Researchers at New York University and the Scripps Research Institute have discovered a new enzyme, GAPDH, which regulates insulin pathways—a finding that offers a new direction for the treatment of diabetes. The research is reported in the most recent issue of the journal Nature Chemical Biology.
The enzyme GAPDH was previously unknown to be a factor in the development of diabetes in humans. It has also been discovered that the inhibition of GAPDH attenuates the diabetic disease symptom in model animals.
The research team, which included NYU’s Departments of Biology and Chemistry and Scripps’ Department of Cell Biology, used the worm Caenorhabditis elegans (C. elegans) to identify a new therapeutic target protein for diabetic treatment. C. elegans is the first animal species where RNA interference (RNAi) is discovered and thus, an excellent model organism for chemical genetic research. In this study, the researchers screened hundreds of chemical compounds to find one hit compound, which rescues the mutant C. elegans (diabetics model) from diabetes. Then, they identified the target protein, which was found to be the enzyme GAPDH. GAPDH has long been known as one of the important glycolytic enzymes, and its function is affected by insulin. However, this is the first discovery that GAPDH actively regulates the insulin pathway.

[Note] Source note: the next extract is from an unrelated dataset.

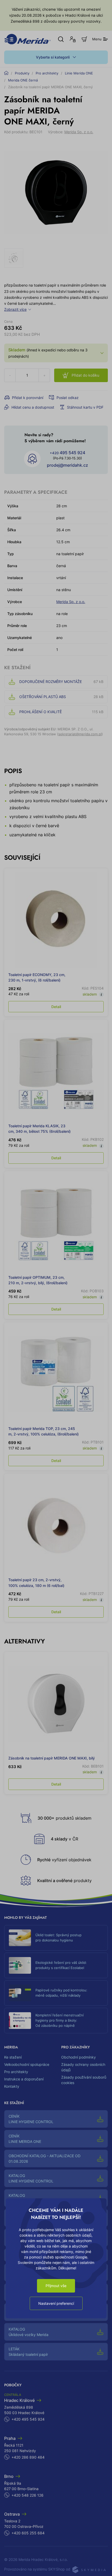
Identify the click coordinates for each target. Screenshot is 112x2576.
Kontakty (11, 2086)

The research team constructed all the molecules by incorporating the fishing tag (linker) from the beginning, and facilitated the target fishing. The hit compound was named GAPDS (GAPDH segregator) as GAPDS disassemble the multi-part structure of GAPDH into monomers. The segregation of GAPDH releases the suppressor of insulin signaling from the cell membrane, and thus activates the insulin signaling to eventually help to treat diabetes.
While the C-elegans is a recommended model for chemical genetic study, treating them with chemical compounds presented difficulties for the researchers because they grow on the surface of agar. To overcome these challenges, the researchers devised a soaking method in which the worms were placed in a compound solution for 24 hours. By this method, the worms were exposed to equitable concentration of the compounds. The mutant C-elegans are in a growth arrested status. By addition of compounds, a re-growing of the worms into normal size was observed by GAPDS, which is analogous to treating diabetes patients with a drug.
While there are many drugs on the market to treat diabetes, the number of known disease-producing protein targets is small. Because diabetes has many causes, targeting several different proteins offers the most promising method for treatment. The discovery of GAPDH adds another target that can be addressed in combating the disease.